I had PANDAS.at age 10 and I stopped eating and odd food rituals and could not stop running...I kept talking doctors I feel like my brain has hiccups... But they kept treating me like I had just anorexia nervosa !! Until my parents found a doc treating Pandas!!! It disappeared forever!
Question. Im assuming this is ongoing damage, but will the BBB repair itself eventually if we are taking care of ourselves with no medicine but a healthy diet and gut microbiome? Also, does the BBB constantly degrade throughout age in people with PANDAS or is this only prominent during PANDAS onset? Also, is there any research about how the crossing of these cytokines through the BBB are affecting mitral valves in people with PANDAS?
It explains why Stopping the illness is imperative.

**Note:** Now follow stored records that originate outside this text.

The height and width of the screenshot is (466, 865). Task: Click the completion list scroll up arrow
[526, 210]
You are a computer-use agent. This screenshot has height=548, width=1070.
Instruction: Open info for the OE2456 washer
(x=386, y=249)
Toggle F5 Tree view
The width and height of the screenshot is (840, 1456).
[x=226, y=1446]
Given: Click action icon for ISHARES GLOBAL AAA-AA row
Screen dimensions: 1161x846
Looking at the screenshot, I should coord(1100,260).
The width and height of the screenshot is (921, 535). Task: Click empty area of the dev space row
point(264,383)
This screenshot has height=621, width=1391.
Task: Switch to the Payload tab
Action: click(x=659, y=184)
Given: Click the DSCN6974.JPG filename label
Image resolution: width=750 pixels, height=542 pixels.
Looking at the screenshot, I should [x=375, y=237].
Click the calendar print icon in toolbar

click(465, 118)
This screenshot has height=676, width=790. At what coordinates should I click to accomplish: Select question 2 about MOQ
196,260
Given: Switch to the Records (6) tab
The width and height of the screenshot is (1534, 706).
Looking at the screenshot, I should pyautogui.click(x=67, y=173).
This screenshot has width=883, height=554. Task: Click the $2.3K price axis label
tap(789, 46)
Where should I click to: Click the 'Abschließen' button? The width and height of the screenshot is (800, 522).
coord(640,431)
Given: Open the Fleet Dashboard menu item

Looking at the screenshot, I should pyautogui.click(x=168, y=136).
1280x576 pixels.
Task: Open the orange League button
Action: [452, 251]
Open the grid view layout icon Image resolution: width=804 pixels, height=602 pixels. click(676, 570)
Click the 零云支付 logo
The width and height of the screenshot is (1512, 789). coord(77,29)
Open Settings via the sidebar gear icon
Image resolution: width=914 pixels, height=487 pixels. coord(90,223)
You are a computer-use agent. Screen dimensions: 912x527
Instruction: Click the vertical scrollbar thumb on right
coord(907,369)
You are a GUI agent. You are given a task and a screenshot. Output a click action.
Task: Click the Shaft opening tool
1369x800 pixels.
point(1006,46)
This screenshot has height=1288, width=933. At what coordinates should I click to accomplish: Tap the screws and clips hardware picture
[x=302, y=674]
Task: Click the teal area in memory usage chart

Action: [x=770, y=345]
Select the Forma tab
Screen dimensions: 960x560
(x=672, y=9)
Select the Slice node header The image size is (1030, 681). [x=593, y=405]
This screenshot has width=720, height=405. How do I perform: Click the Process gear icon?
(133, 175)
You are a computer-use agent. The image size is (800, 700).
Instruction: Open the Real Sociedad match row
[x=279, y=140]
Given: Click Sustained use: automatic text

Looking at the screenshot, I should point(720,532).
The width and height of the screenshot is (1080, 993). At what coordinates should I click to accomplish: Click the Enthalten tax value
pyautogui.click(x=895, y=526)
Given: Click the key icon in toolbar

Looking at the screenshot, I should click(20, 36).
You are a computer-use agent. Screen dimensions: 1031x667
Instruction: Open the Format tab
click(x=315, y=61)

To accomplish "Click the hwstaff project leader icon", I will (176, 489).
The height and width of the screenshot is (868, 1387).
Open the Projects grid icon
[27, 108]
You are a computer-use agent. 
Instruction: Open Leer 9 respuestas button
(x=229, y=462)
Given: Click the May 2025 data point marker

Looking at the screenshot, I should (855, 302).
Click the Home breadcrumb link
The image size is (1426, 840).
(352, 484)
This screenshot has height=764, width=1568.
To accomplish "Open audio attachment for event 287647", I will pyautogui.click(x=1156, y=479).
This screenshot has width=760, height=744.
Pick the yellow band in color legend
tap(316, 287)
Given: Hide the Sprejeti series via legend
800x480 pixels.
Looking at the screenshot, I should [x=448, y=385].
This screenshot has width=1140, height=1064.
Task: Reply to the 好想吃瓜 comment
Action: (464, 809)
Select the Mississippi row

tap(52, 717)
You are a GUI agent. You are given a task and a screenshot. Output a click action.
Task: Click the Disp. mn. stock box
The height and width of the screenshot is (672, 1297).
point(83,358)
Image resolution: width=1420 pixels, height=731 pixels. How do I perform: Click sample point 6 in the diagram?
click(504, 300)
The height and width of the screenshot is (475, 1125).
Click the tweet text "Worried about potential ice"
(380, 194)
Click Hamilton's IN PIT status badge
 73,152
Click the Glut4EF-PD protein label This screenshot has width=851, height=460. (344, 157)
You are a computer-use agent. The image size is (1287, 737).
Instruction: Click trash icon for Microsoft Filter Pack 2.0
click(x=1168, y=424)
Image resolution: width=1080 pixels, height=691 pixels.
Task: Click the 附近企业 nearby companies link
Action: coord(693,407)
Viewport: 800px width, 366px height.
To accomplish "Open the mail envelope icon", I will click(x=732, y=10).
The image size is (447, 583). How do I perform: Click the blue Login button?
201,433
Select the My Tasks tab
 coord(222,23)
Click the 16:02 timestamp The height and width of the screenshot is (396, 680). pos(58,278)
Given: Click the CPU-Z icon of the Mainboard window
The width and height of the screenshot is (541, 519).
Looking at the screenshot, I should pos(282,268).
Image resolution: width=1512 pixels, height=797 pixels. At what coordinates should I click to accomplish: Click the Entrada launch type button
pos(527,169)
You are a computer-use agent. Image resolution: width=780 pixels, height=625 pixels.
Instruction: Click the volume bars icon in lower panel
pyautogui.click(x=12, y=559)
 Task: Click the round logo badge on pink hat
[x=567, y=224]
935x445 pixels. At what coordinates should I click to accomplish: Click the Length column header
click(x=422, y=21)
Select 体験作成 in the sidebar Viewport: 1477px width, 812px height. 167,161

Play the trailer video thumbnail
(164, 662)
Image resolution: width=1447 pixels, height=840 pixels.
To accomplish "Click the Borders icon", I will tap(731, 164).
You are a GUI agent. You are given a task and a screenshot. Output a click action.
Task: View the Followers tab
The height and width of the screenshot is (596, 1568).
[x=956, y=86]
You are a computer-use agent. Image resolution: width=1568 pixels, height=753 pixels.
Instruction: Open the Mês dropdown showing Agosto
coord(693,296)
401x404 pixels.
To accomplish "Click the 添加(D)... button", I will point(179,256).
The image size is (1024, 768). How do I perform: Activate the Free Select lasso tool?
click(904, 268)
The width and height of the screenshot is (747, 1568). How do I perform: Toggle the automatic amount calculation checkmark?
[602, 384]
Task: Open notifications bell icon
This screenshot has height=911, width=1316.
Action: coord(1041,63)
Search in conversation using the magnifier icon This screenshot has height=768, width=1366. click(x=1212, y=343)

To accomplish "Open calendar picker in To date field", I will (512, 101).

Yes damage can continue especially if symptoms are severe. And these actions are similar if not nearly identical for Rheumatic Fever and Sydenham chorea. Some people remit on their own in Sydenham chorea but not always. Why do some remit on their own? We don't know. No one has researched it. Bottomline if symptoms continue it can be lifelong damage to the BBB and symptoms can continue and create other bad affects. No one has followed the cases long enough but in Sydenham chorea there are casses that are lifelong
I'm curious if 98% of kids have immunity to strep by age 12, does that mean the incidents of PANDAS flare reduces at age 12 for those who do have PANADAS? Has there been a study on that? I've heard people say kids can "grow out" of PANDAS because the blood/brain barrier gets solidified more by age 12, but I don't know if there's any studies to back that up either.
Please do research on how numerous strep throat infections damage the brain and cause ocd later in life as a young adult. I had strep throat numerous times my first 20 years of my life. I removed the tonsils at 20 years of age. @ 23 years old ocd symtoms started. I believe in my opinion that strep damaged the basal ganglia causing ocd. Thanks
What happens if they go undiagnosed? They get diagnosed by a psychiatrist for schizophrenia and go a lifetime from anti psychotic to many anti psychotics?
When one has had Autoimmune Encephalitis, is Immunosuppressive Therapy typically needed for the rest of one’s life? I think my Brain and Immune System and Brain never fully became “friends” after my AE induced coma at age 13 in 2001. It literally feels like part of my brain is shut down. But all Lab Tests now come back normal. So I’m only offered psychiatric treatments that have only made my condition more severe. My situation has become dire.
Omg this video is so beautiful I cried the whole time. My son got strep 1 week ago and I’ve notice him acting different. I will be taking him to the dr tomorrow
This is incredible information! Thank you! I’m curious as to why the research presented five years ago has still not been integrated into Borrelia diagnosis and treatment? Edited to add: I should specify that I have not encountered practitioners who are incorporating this research - nor have my kids, or the people who I have spoken to who have Lyme Disease /Post Lyme Disease. Clearly there are those who are addressing this disease with the current research available. However, there are so few knowledgeable practitioners. For many of us, we are unable to afford to travel and pay for treatment as LD has affected our ability to function and work. Thank you for dedication to this field of research - our community desperately needs you and you are so appreciated!